ParaDigMa expects the data to be in seconds relative to the first row, which should be equal to 0. The toolbox has the built-in function transform_time_array to help users transform their time column to the correct format if the timestamps have been sampled in delta time between timestamps. In the near future, the functionalities for transforming other types (e.g., datetime format) shall be provided.

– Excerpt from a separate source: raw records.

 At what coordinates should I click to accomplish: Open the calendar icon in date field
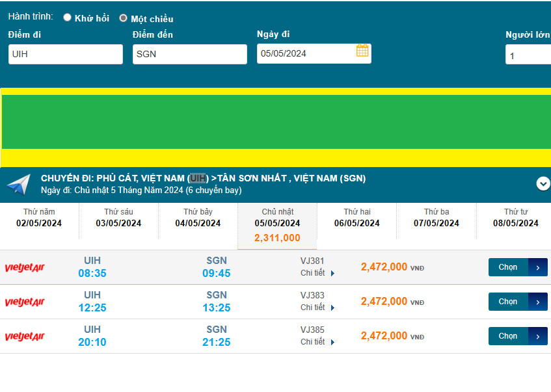(x=362, y=51)
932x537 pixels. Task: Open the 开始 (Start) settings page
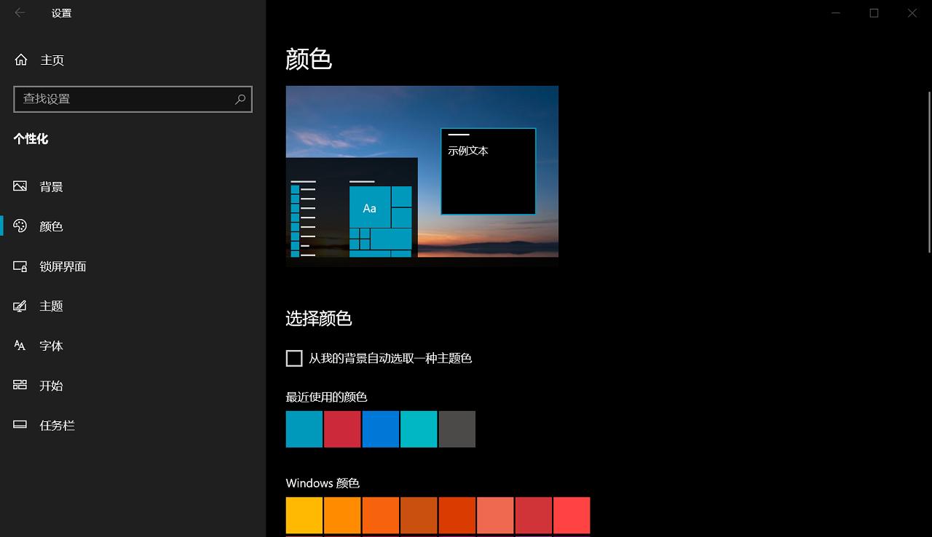(51, 386)
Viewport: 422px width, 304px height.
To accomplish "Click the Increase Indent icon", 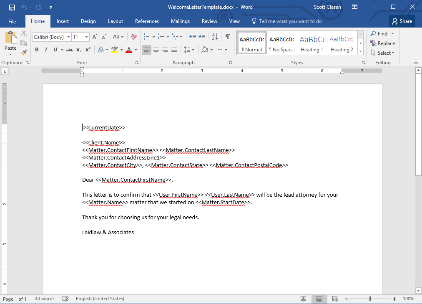I will click(x=202, y=37).
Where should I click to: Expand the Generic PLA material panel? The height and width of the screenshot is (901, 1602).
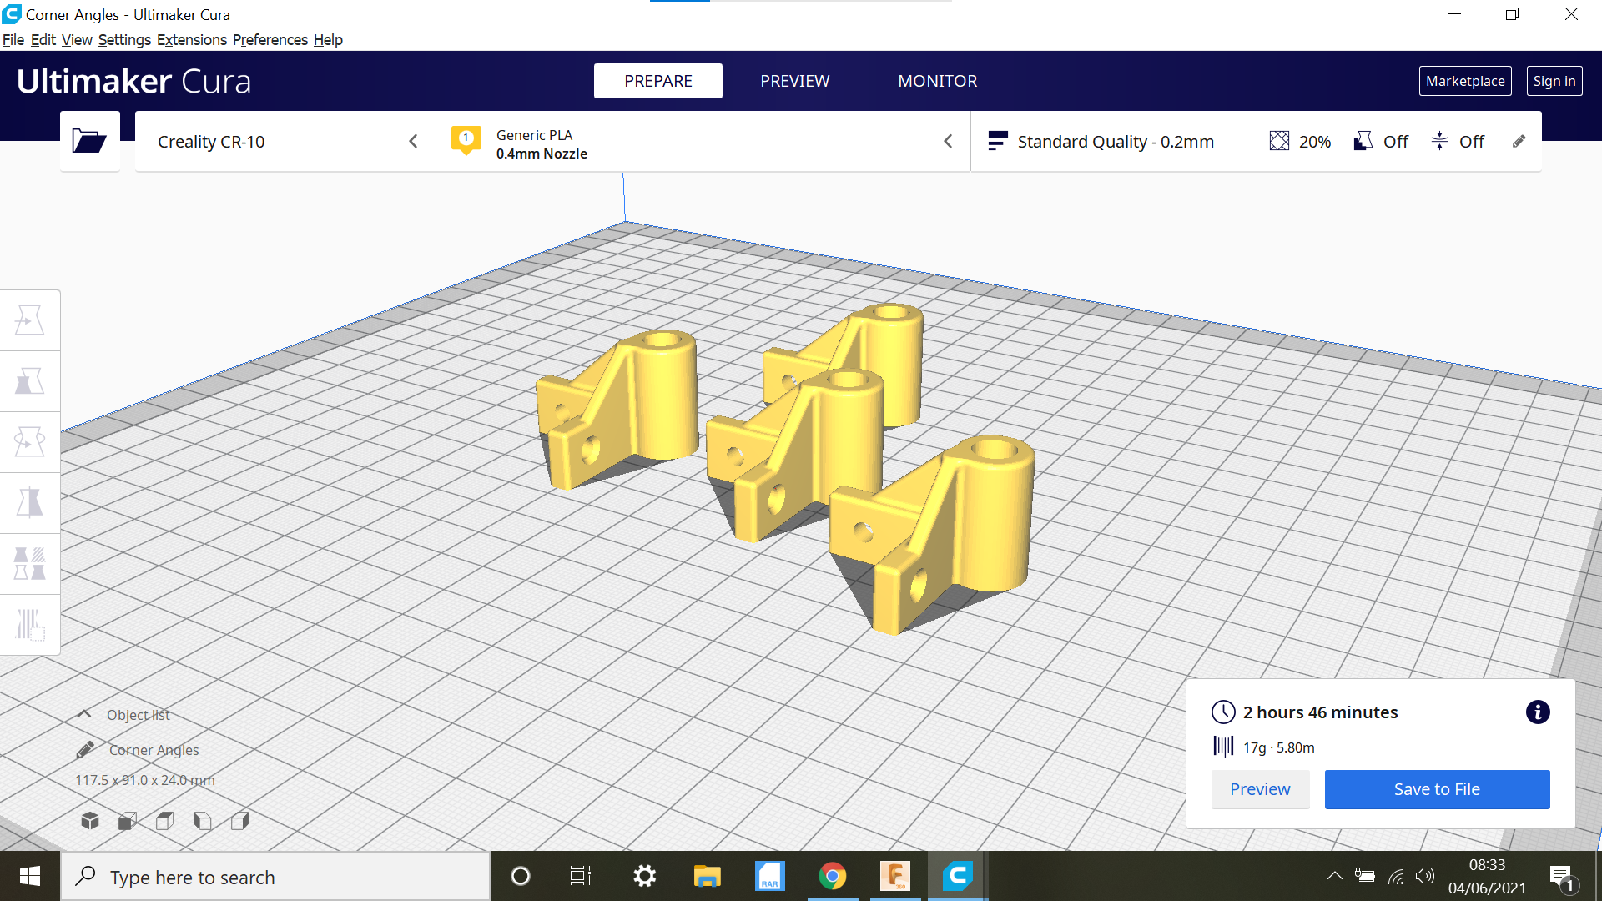703,142
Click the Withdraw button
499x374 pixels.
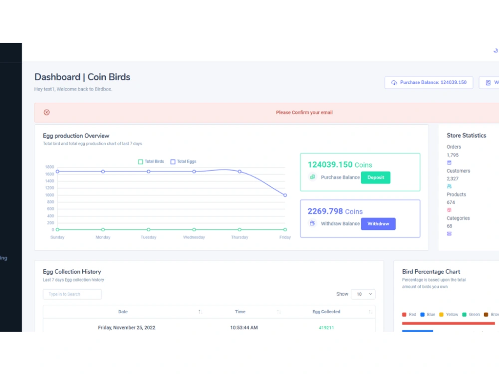[x=378, y=224]
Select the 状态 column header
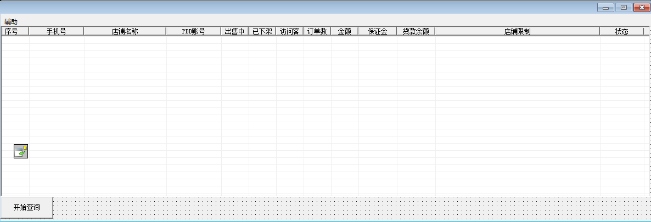This screenshot has height=222, width=651. pyautogui.click(x=621, y=31)
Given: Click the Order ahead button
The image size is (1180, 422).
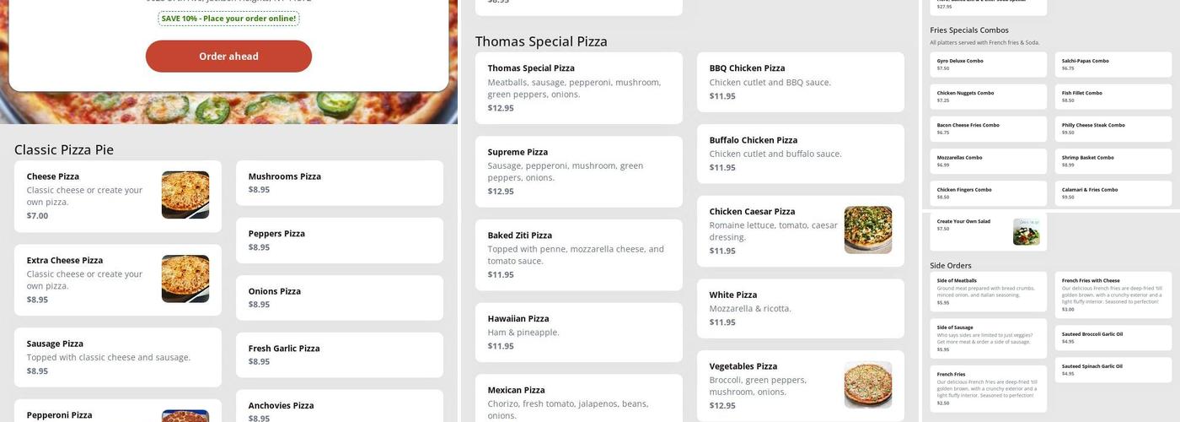Looking at the screenshot, I should (x=228, y=57).
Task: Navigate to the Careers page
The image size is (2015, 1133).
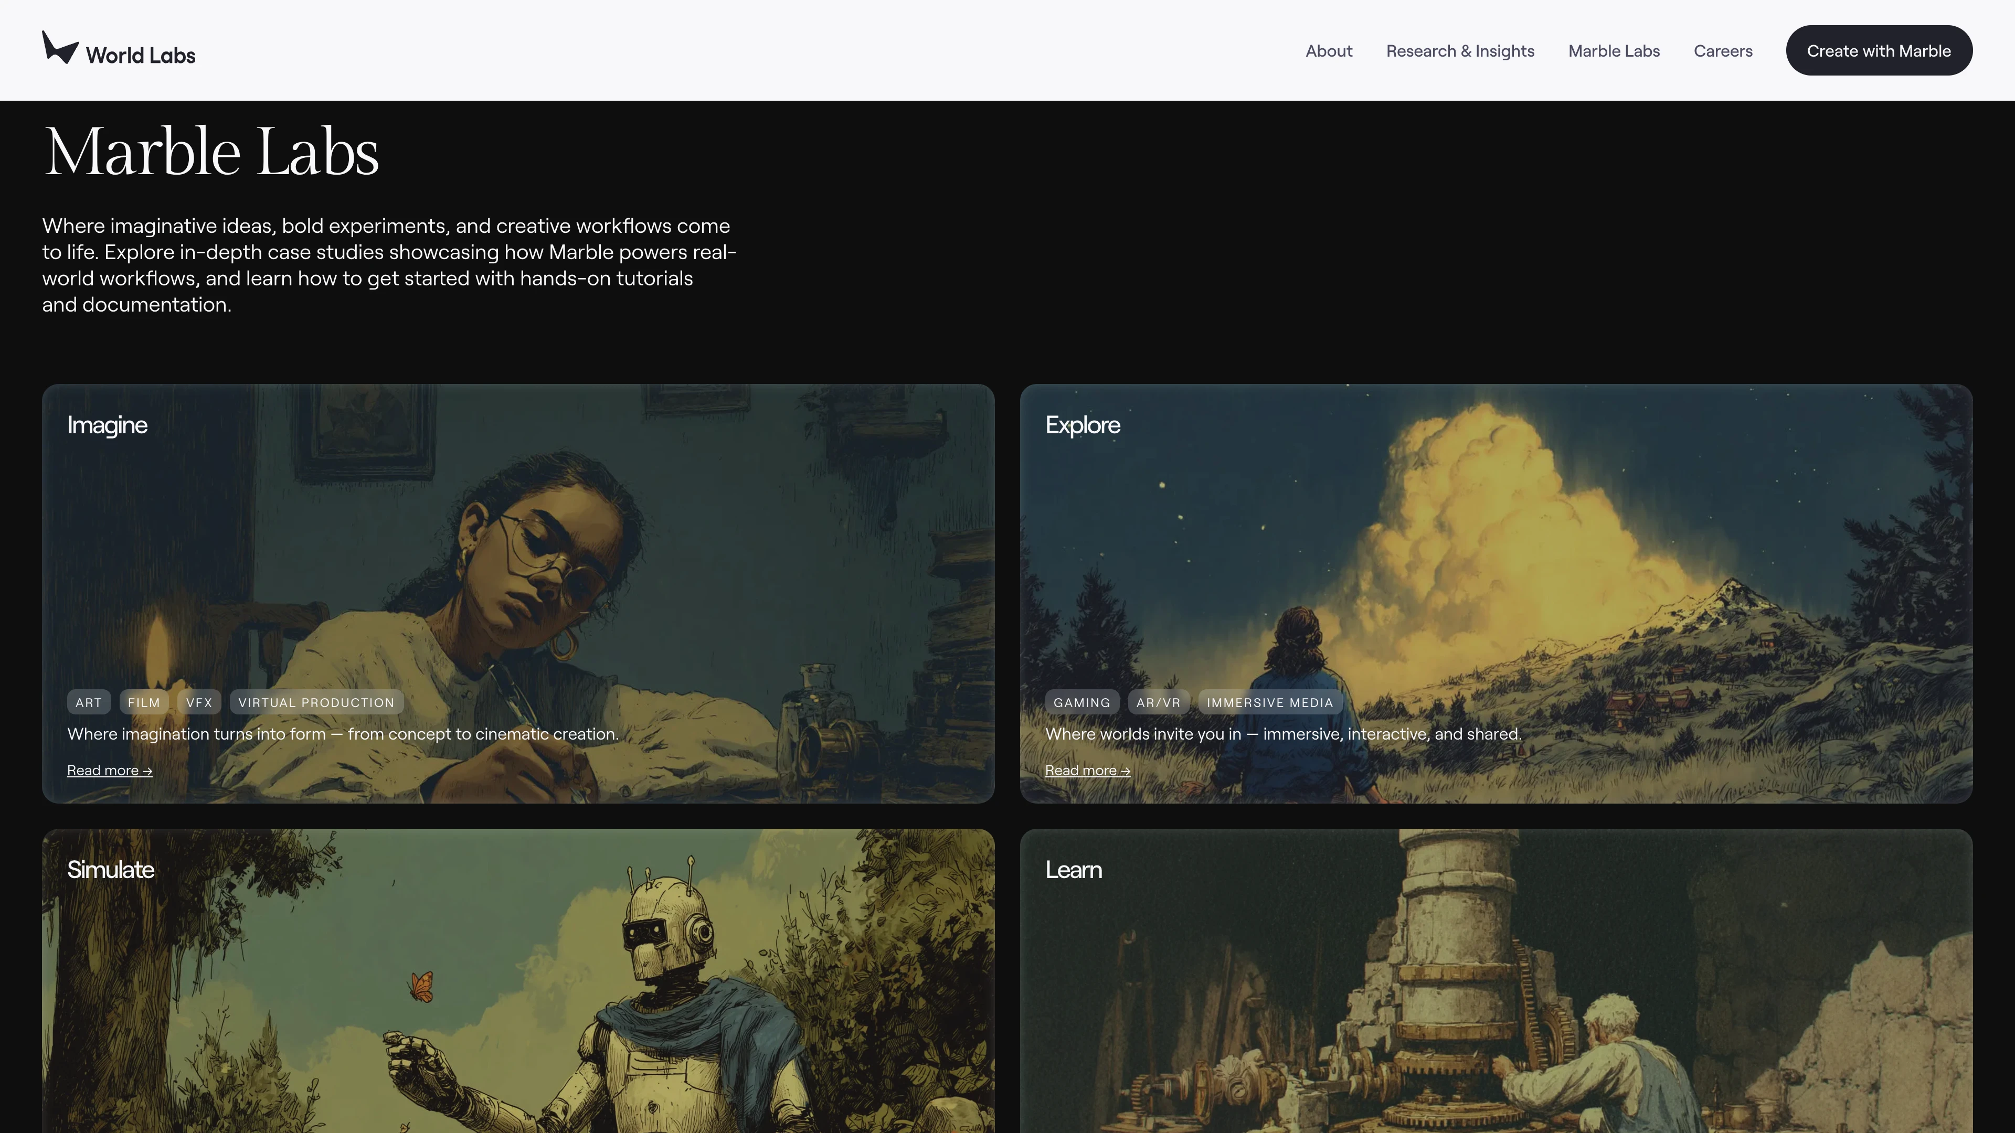Action: (1722, 51)
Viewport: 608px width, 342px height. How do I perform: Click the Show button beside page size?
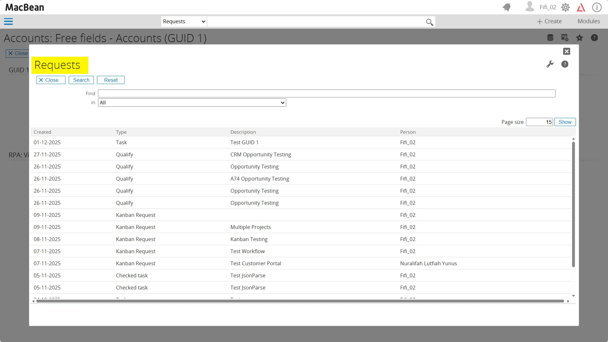pos(565,122)
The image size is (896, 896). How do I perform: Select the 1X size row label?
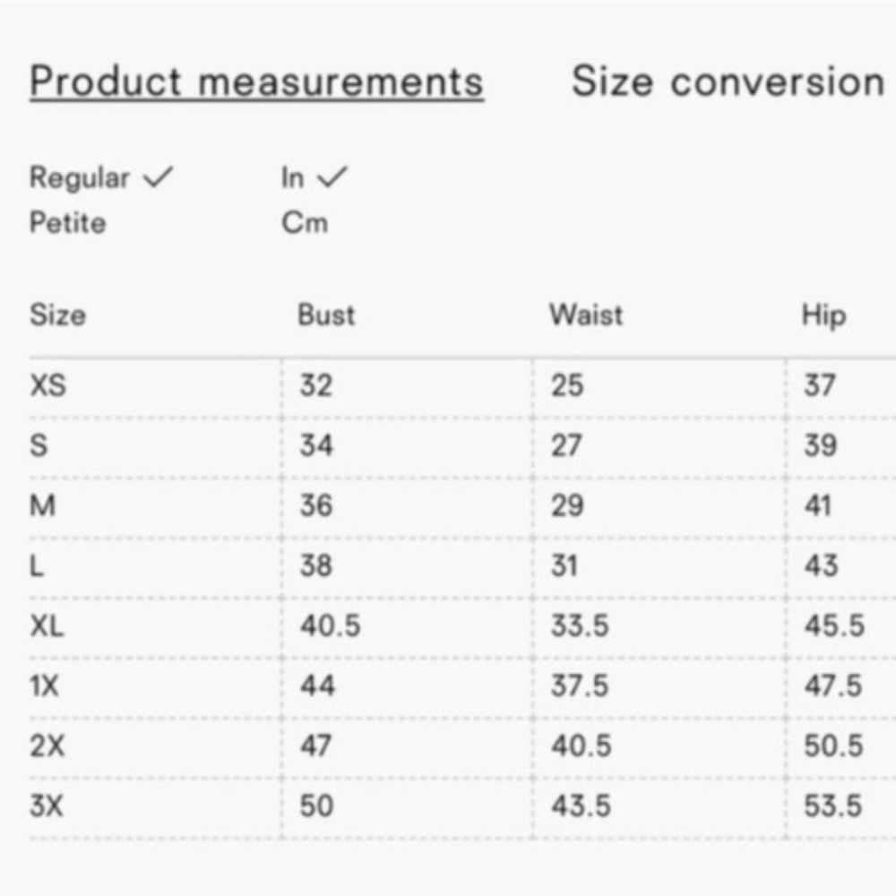[x=44, y=685]
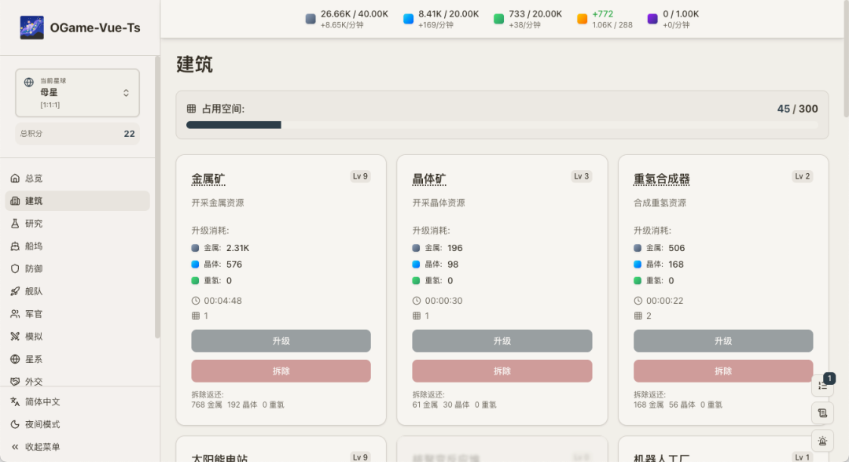Open the 简体中文 language selector
Screen dimensions: 849x462
[42, 401]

from paradigma.constants import TimeUnit
from paradigma.util import transform_time_array

df_imu[DataColumns.TIME] = transform_time_array(
    time_array=df_imu[DataColumns.TIME], 
    input_unit_type=TimeUnit.DIFFERENCE_MS, 
    output_unit_type=TimeUnit.RELATIVE_S,
)

df_imu.head()
time accelerometer_x accelerometer_y accelerometer_z gyroscope_x gyroscope_y gyroscope_z
0 0.00000 -0.550718 -0.574163 0.273684 -115.670732 32.012195 -26.097561
1 0.01004 -0.535885 -0.623445 0.254545 -110.609757 34.634146 -24.695122
2 0.02008 -0.504306 -0.651675 0.251675 -103.231708 36.768293 -22.926829
3 0.03012 -0.488517 -0.686603 0.265550 -96.280488 38.719512 -21.158537
4 0.04016 -0.494258 -0.725359 0.278469 -92.560976 41.280488 -20.304878 
from paradigma.constants import TimeUnit
from paradigma.util import transform_time_array

df_ppg[DataColumns.TIME] = transform_time_array(
    time_array=df_ppg[DataColumns.TIME], 
    input_unit_type=TimeUnit.DIFFERENCE_MS, 
    output_unit_type=TimeUnit.RELATIVE_S,
)

df_ppg.head()
time green
0 0.00000 649511
1 0.00996 648214
2 0.01992 646786
3 0.02988 645334
4 0.03984 644317

These dataframes are ready to be processed by ParaDigMa.